Veolia was approached by Pretium in 2014 to assist for the permit request with all government instances, to supply a temporary plant used for the exploration and construction phases and ultimately, a permanent mine water treatment plant to be used once the mine is in operation.The project brought its own set of challenges, mainly due to the location of the mine.Indeed, with the mine situated near a glacier, the treated water criteria are very stringent. With no road or air access, the site is only accessible by using a Husky tracked vehicle to cross the glacier.


The available space at the site being very limited, Pretium was unable to find space to build a pond for primary decantation, which meant that the TSS in wastewater was correspondingly potentially very high. Space constraints also meant that the treatment chain needed to be as compact as possible.

Optimized technological solution

The permanent effluent treatment system, started-up in 2017, consists of several Veolia proprietary technologies which were selected for their robustness and compactness, starting with the Actiflo® high-rate ballasted clarification process for primary metals removal. The water is further polished by a highly-efficient Hydrotech™ Discfilter, which gives added insurance in meeting very stringent discharge criteria. A centrifuge was installed to dewater the water treatment sludge. The inlet flow is between 3,200 and 6,000 m3/d.

Veolia has been operating the plant for more than two years. TSS concentration at the treatment inlet was much higher than expected during design.
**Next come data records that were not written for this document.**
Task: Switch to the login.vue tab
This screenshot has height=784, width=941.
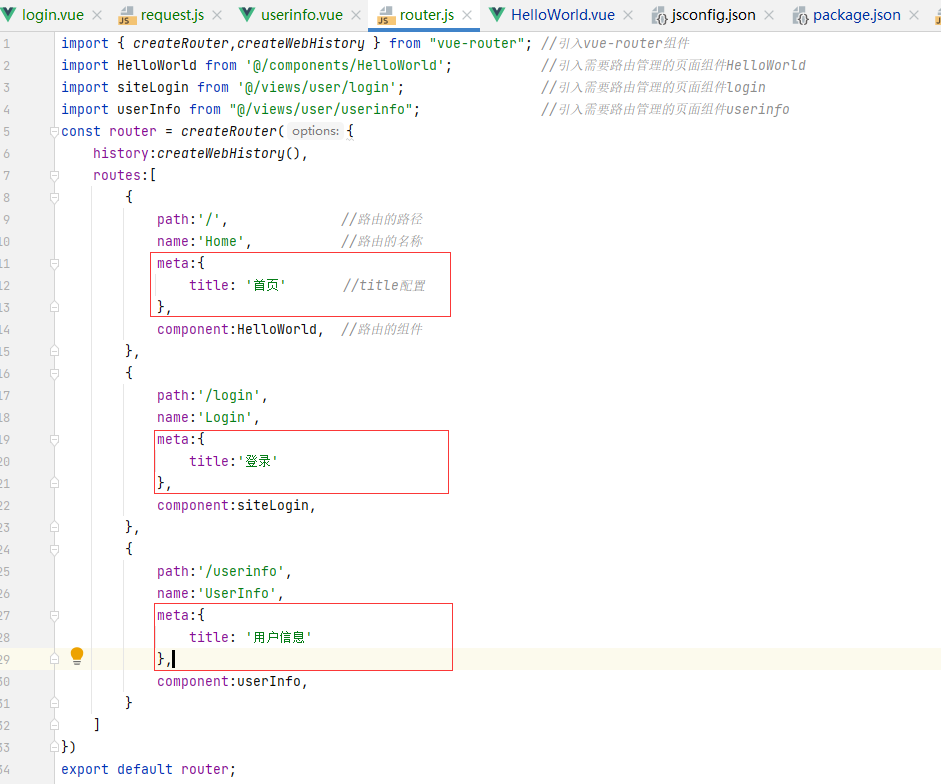Action: pyautogui.click(x=52, y=15)
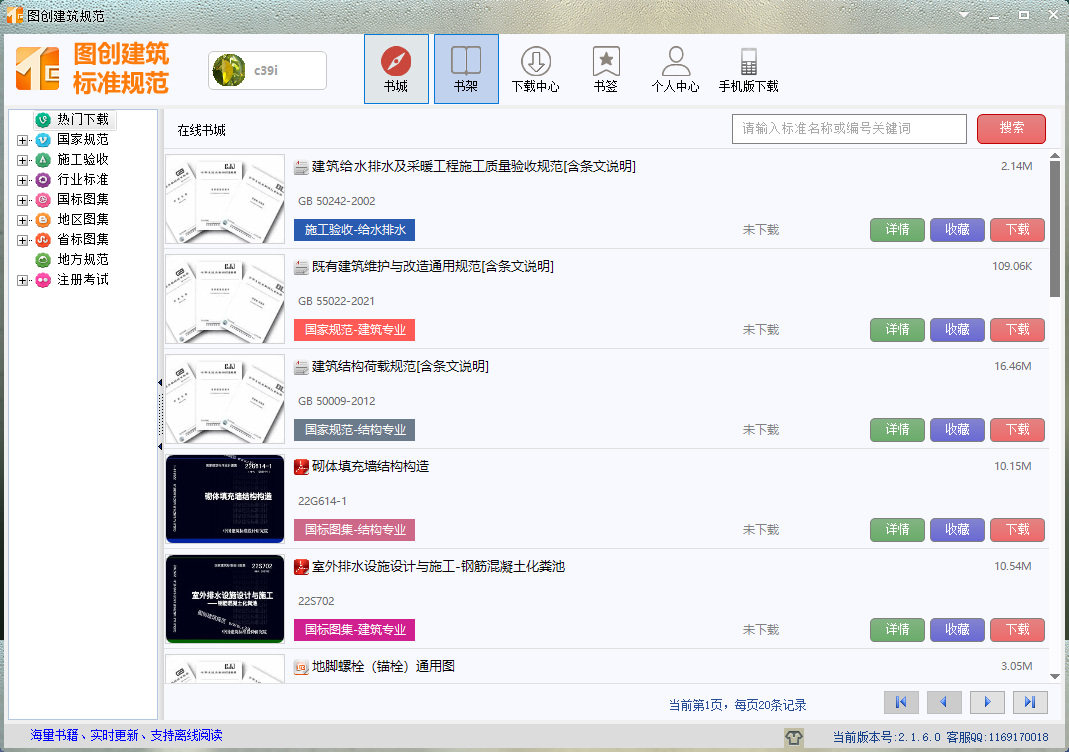Click the c39i user avatar
This screenshot has width=1069, height=752.
pyautogui.click(x=230, y=70)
As the construction activities increased, the TSS increased gradually to eventually exceed 10,000 mg/L. Even given this, the Actiflo® effluent quality was better than required with an average TSS at the Actiflo outlet around 8 mg/L.

The Hydrotech™ Discfilter, acting as polishing after the Actiflo, was able to decrease the TSS even further, with an average of less than 2 mg/L .

This mining application demonstrated that the Actiflo can operate with much higher TSS than normally believed, and is still operating with no degradation of performance with TSS at more than 10,000 mg/L. 

New heights for sand ballasted decantation

One of the perceived weaknesses of sand ballasted decantation is the relatively low solid content of the produced sludge. Pretium requested that Veolia produce a sludge that could be dry stacked with over 30% solid. Given the space requirement constraints, the use of a conventional thickener was not possible. The sludge was first thickened by recycling part of the slurry produced by the Actiflo upstream of the process.

To achieve the sludge requirements, Veolia provided an Andritz centrifuge to dewater the sludge. With a judicious choice of polymers, the sludge solid content was increased from 1.9% to 47% on average. The cake produced by the centrifuge was much better than required, while maintaining 24/7 operation and no significant downtime except for normal preventive maintenance.

Veolia was able to meet Pretium’s expectation by building a compact and efficient mine water treatment plant. The two years of operation data collected on this project have proved the robustness of the equipment used. The treatment chain used on the project was able to handle more than 10,000 mg/L TSS and to deliver clarified water at less than 10 mg/L while producing sludge at well over 40% solid.